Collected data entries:
◇ ◇ ◇ ◇ ◇ ◇ ◇

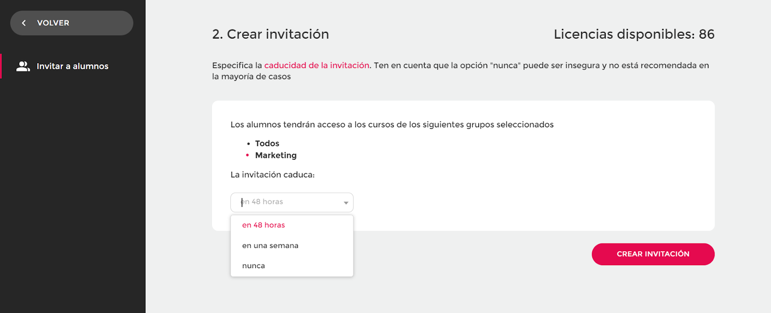771x313 pixels.
Task: Click the Todos group list item
Action: (x=267, y=143)
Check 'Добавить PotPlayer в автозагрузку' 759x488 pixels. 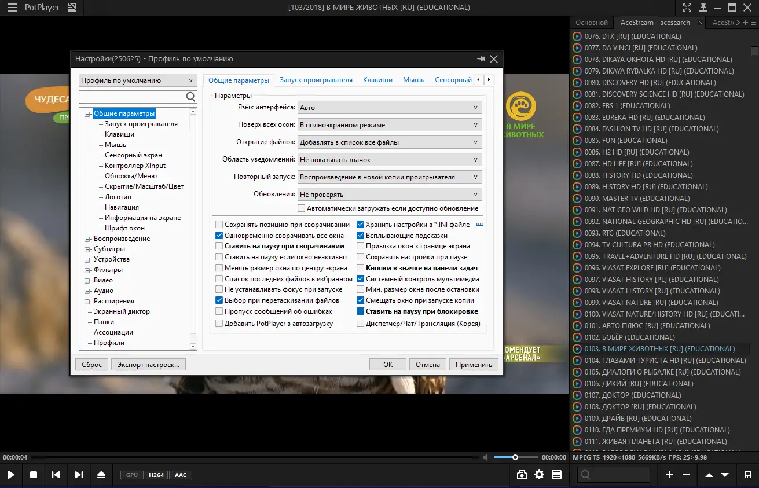(219, 324)
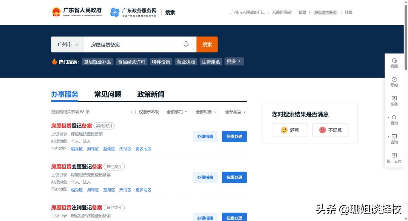Click the 广东政务服务网 logo

pyautogui.click(x=133, y=12)
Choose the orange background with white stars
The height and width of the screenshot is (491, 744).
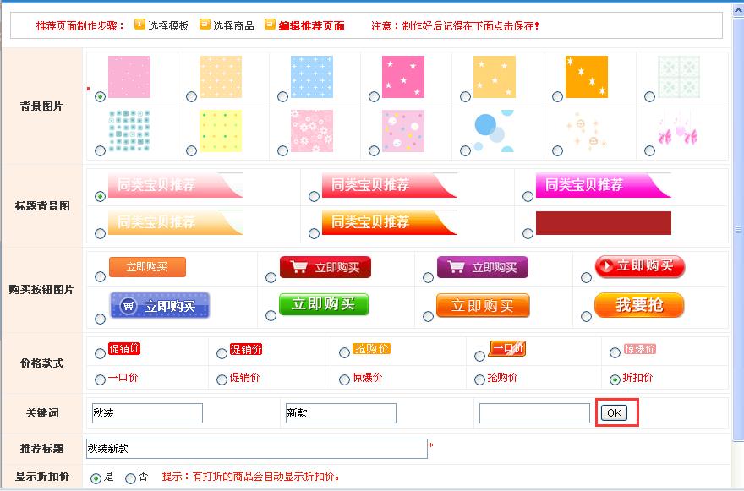tap(586, 78)
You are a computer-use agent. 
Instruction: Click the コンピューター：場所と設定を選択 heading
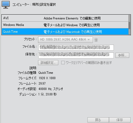tap(34, 5)
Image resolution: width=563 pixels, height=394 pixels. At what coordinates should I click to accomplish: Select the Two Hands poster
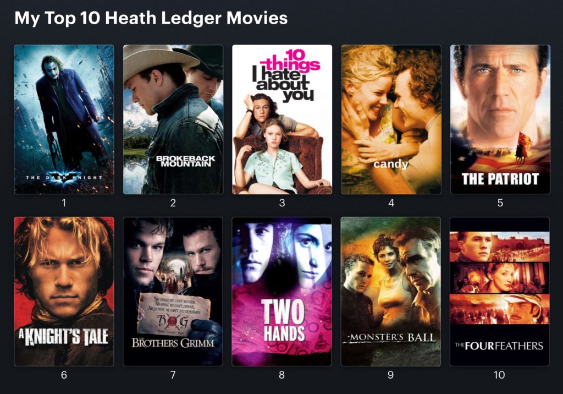pos(282,292)
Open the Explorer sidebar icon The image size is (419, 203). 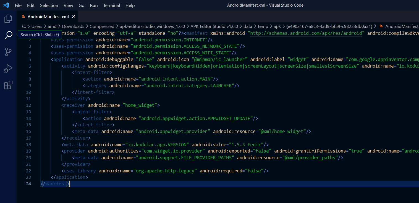tap(8, 18)
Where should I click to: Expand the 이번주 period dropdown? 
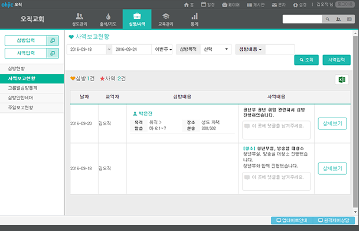tap(162, 50)
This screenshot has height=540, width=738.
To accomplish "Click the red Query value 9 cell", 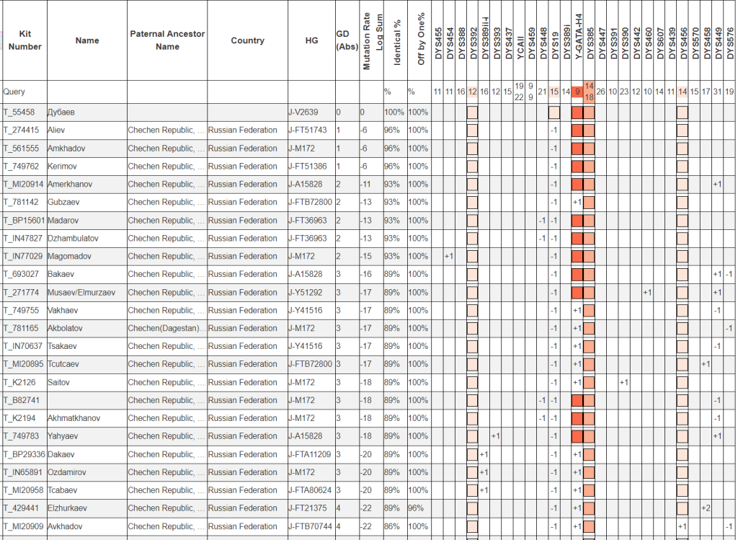I will (x=577, y=92).
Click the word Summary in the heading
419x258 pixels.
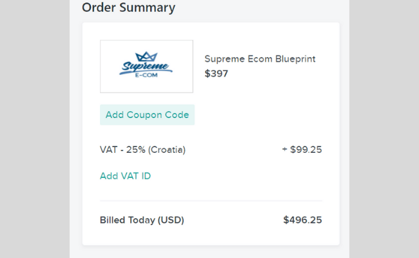pos(147,8)
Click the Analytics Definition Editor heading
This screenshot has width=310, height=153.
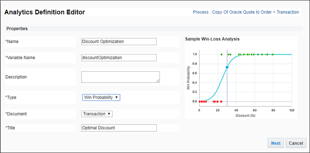(x=45, y=12)
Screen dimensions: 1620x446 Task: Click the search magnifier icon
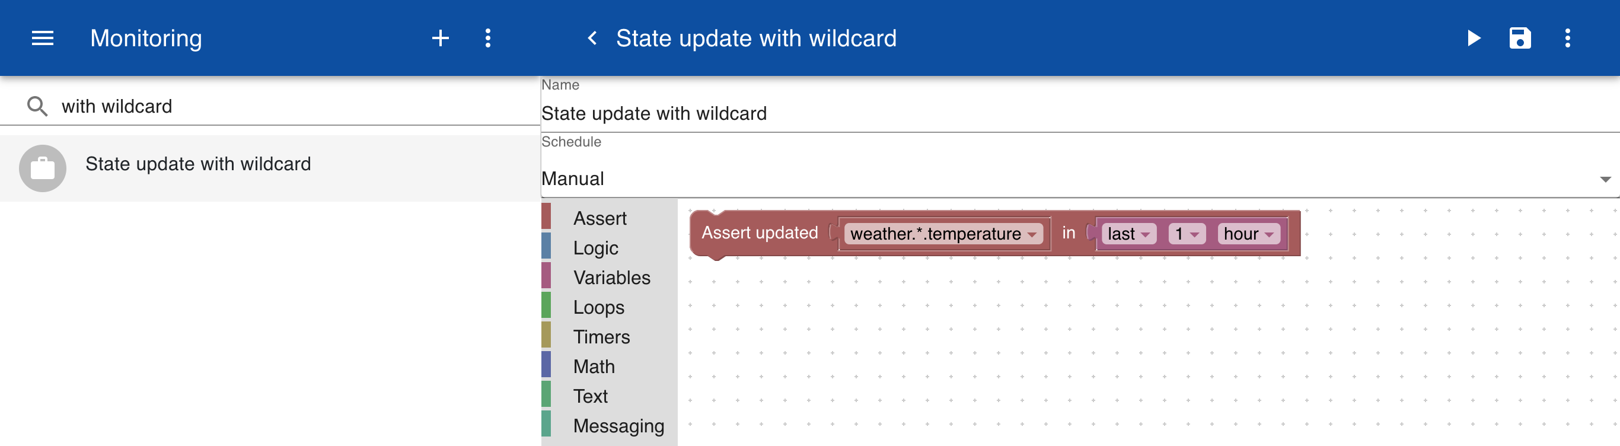(37, 106)
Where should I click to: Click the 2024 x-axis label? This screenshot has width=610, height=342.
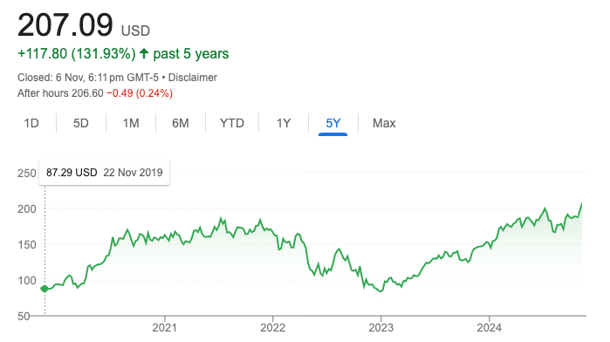(489, 327)
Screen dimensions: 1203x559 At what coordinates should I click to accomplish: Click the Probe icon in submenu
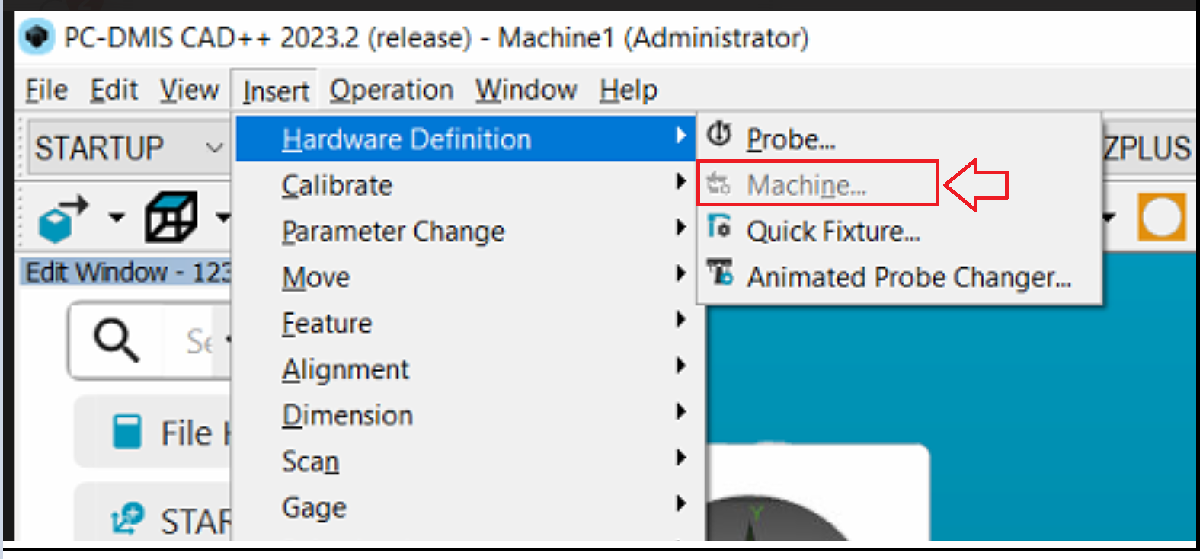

◇ ◇ ◇ ◇ ◇ ◇ ◇

Task item:
All lines between the one that contains "Where should I click to: Click" and the end of the records above, both included, are to be returned exactly as they stand, except for pictures, which are omitted.

The answer:
Where should I click to: Click the 2024 x-axis label? This screenshot has width=610, height=342.
(489, 327)
Screen dimensions: 1203x559 At what coordinates should I click to accomplish: Click the Probe icon in submenu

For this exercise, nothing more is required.